• What this task involves:
Please give back only the lines below from the one containing "The height and width of the screenshot is (812, 1494)." to the one containing "The image size is (1511, 812).", each repeated word for word, both ends included.
# # #
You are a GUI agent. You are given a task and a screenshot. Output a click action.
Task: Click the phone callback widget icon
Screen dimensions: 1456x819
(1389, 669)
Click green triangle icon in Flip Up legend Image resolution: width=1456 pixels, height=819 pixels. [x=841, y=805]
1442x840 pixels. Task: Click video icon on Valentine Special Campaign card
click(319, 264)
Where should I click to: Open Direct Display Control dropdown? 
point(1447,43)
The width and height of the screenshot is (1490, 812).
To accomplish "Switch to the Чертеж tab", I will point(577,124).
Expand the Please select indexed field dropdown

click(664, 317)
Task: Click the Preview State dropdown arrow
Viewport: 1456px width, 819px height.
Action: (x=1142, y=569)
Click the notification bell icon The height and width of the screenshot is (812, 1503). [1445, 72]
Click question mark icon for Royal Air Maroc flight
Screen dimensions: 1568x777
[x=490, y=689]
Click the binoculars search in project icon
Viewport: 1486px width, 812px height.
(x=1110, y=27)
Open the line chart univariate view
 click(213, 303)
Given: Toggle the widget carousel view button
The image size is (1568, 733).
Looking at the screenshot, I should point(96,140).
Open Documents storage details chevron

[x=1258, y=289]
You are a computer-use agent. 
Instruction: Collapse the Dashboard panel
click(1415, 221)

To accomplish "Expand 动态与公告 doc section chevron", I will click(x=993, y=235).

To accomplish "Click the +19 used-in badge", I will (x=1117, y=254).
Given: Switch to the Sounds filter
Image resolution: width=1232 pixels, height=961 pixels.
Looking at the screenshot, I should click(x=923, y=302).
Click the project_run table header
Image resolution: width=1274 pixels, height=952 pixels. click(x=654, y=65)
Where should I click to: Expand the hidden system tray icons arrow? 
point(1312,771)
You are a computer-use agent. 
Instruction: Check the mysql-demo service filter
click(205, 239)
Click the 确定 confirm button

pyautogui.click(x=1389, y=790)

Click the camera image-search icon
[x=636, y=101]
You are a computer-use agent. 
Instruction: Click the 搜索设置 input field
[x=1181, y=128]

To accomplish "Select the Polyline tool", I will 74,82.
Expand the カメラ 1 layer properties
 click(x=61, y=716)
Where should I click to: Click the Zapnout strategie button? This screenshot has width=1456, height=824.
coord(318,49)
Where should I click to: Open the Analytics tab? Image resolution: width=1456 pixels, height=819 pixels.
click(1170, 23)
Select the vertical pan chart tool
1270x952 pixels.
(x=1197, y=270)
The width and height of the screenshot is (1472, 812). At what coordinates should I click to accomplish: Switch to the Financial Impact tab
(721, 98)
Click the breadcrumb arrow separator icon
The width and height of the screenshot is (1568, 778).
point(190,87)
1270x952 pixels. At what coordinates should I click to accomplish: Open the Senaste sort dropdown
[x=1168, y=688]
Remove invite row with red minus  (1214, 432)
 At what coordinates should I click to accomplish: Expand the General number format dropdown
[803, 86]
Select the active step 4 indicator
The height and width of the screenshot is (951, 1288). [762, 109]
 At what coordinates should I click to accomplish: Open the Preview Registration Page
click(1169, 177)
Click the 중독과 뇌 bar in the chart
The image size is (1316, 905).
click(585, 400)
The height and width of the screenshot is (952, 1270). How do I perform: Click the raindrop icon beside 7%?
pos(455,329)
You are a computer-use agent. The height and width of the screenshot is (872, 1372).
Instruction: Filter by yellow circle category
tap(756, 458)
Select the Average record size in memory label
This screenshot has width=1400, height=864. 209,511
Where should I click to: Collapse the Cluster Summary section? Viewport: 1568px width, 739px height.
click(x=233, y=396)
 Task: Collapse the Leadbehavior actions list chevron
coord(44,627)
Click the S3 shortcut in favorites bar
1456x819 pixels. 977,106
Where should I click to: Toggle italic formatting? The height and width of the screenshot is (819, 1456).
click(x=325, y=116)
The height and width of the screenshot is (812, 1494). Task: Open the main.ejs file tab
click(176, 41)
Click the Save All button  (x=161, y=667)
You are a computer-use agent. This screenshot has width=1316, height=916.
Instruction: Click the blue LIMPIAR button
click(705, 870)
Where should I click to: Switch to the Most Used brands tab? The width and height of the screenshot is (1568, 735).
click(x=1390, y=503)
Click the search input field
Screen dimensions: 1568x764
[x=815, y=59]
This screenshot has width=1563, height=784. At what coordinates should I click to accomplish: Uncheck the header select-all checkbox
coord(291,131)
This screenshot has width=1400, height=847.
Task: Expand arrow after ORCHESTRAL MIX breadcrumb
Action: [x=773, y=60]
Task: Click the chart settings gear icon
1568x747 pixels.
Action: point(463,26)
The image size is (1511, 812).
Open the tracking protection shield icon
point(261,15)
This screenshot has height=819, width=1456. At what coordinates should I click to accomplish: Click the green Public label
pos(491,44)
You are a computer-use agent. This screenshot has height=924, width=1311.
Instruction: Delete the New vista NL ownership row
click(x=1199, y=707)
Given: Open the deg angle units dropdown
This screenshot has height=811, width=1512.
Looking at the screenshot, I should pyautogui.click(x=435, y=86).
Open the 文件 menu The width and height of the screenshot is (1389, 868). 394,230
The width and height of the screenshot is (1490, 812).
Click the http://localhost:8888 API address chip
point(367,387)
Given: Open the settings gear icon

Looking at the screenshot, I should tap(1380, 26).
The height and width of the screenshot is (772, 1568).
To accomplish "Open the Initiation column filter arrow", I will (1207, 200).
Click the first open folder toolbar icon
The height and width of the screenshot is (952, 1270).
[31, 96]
# # #
• Written answer:
The height and width of the screenshot is (812, 1494). Task: Open the main.ejs file tab
click(176, 41)
Click the Save All button  (x=161, y=667)
You are a computer-use agent. This screenshot has width=1316, height=916.
Instruction: Click the blue LIMPIAR button
click(705, 870)
Where should I click to: Switch to the Most Used brands tab? The width and height of the screenshot is (1568, 735).
click(x=1390, y=503)
Click the search input field
Screen dimensions: 1568x764
[x=815, y=59]
This screenshot has width=1563, height=784. At what coordinates should I click to accomplish: Uncheck the header select-all checkbox
coord(291,131)
This screenshot has width=1400, height=847.
Task: Expand arrow after ORCHESTRAL MIX breadcrumb
Action: [x=773, y=60]
Task: Click the chart settings gear icon
1568x747 pixels.
Action: point(463,26)
The image size is (1511, 812).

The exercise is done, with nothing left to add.